Me and the group
The truth is, I find it difficult to fit in with a group Any group. It's not like I don't want to belong. It's more like I am too different to be a real group member.
I can be on a team and work closely with a group. I can look and make-believe I am with the group. But I never feel I am really one of them.
So, when the dance friends suggested that I joined them to buy lunch for the instructor, I said yes with no hesitation. I've been in class with them about a year, and had never spent time with any of them outside of the dance sessions. I thought it was time I got to know them better.
Lunch should have been a straight-forward affair, right? We order food, we eat, we chat, we pay up, we split.
Well, no. Personality traits, strange beliefs and stranger practices came up.
The ringleader (take note that there is always one in a group) said for everyone to order their favourite dish from the huge menu. (Shades of democracy at play here.) When a dish was suggested, she vetoed the suggestion and offered an alternative. A better choice, she proclaimed. (Power play at work here.) And the others would agree. (Long established pecking order here).
They proclaimed that drinking water during the meal was harmful to one's health. I did not protest; I was trying my best to be one of the group, remember?
Believe me, every grain of rice felt like grit scraping the sides of my throat with every swallow.
They had huge appetites, and it was a delight to see them put away the food. But I really could not eat like them or I'd be zonked out for the rest of the afternoon from carbo overload. So they got on my case about not eating enough rice, which - you guessed it - was going to be detrimental to my health.
Finally, the food part of the meal was over. They ordered their hot coffees, teh's, milo's. I asked for an iced coffee (Please!! Finally, relief for my parched lips and dry throat). They said to me, "Do you know that you will get diabetes from drinking iced coffee?" I really and truly didn't. I also really and truly did not believe them. Besides I really and truly needed my iced coffee.
I got my way. I got my iced coffee. They eyed the melting ice in my glass mug with something between fascination and suspicion.
Well, as with all good things, the lunch had to come to an end. The group split up, meaning I went my way while the rest of them took off to explore the shops together. As a group.
See how I just have difficulty fitting into a group?
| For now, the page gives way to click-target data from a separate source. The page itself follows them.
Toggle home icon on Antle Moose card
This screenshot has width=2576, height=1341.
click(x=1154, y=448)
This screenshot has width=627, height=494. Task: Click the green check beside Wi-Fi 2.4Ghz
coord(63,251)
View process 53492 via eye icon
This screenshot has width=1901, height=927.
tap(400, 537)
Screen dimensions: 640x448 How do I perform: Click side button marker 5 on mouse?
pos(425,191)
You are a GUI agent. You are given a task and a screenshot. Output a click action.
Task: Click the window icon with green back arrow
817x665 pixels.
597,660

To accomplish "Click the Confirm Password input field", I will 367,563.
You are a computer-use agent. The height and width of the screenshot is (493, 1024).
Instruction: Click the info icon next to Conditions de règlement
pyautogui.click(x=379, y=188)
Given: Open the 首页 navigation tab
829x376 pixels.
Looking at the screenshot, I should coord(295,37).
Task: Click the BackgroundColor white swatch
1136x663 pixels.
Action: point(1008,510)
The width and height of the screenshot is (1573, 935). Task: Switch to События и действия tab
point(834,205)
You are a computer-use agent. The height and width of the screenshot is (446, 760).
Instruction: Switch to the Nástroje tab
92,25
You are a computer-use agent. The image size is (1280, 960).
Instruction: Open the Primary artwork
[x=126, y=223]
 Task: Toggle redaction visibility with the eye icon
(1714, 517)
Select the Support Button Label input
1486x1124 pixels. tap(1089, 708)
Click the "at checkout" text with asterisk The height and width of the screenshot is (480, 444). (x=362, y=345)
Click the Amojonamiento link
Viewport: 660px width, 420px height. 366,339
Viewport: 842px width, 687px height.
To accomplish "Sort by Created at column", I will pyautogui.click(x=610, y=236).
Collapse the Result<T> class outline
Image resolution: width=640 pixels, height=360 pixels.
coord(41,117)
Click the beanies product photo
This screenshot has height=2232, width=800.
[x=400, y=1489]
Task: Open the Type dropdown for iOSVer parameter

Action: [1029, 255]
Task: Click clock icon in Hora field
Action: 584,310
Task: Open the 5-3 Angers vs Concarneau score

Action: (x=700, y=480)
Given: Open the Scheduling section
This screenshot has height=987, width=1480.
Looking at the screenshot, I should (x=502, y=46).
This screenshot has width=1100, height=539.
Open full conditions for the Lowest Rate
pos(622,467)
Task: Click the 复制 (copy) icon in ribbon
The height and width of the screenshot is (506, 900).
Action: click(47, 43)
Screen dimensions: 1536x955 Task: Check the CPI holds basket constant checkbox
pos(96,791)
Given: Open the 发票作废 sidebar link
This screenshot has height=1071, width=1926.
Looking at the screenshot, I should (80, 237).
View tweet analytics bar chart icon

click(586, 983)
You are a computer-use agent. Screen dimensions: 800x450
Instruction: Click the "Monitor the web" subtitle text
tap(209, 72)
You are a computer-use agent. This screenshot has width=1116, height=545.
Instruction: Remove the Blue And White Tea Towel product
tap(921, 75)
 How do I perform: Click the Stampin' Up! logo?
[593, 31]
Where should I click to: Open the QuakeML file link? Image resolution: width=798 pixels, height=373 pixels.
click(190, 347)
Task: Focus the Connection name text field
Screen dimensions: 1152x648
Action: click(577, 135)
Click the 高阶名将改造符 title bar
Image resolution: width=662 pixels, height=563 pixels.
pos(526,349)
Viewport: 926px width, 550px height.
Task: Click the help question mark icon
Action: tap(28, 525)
Any group.
9 comments:
eat with me! eat with me! eat with me! i eat my burger patty and leave the bread. i order duck rice- i eat the duck and leave 3/4 of the rice untouched. and I NEED COLD water/drink ALONG with my meal.
plebians just don't get it. ;p
@imp: get what?
oops.
Hahahah
You know something, i am feeling exactly the same way as you do! Sometimes its like you join the group after they are formed like months ago, you will not integrate properly. When the group is doing something or talking, they conveniently leave you out. Either they forgot your existence or they simply feel that you are a little extra. The feeling sucks especially when there are like 2-3 a group, you join in, and most of them talk like you are transparent and you are totally excluded. You just want to leave and be alone but you cannot....you just hate it. Totally hate it.
imp - can! cam! cam! watch me eat one half of the burger bread haha.
jmalkavian - you *sputter* plebian, you!
bunny - this group not so bad lah. i think they trying to let me know they lup me :)
I can empathize with not fitting into any group. I don't like the need to conform or even appear to conform, or to agree to a common denominator that no one actually likes, but is just the least disagreeable.
wa! I'm surprised you didn't fake a tummy ache or something to say that you had to leave first. I guess u REALLY wanted to try to conform!
wildgoose - we don't like and we don't need to, but at the same time, i don't want to come across as difficult and uncooperative. so i have time for the nice pple, even if they are not quite my pple.
suziewong - cannot lah! like i said, they really lup me haha
i never quite fit into a group either, simply cos i hate taking orders from the ringleader and going anywhere with no purpose other than to just stick within the group. sometimes this 'bochap' attitude irks those who are more clique-ish and judgemental, which only serves me to avoid the group further.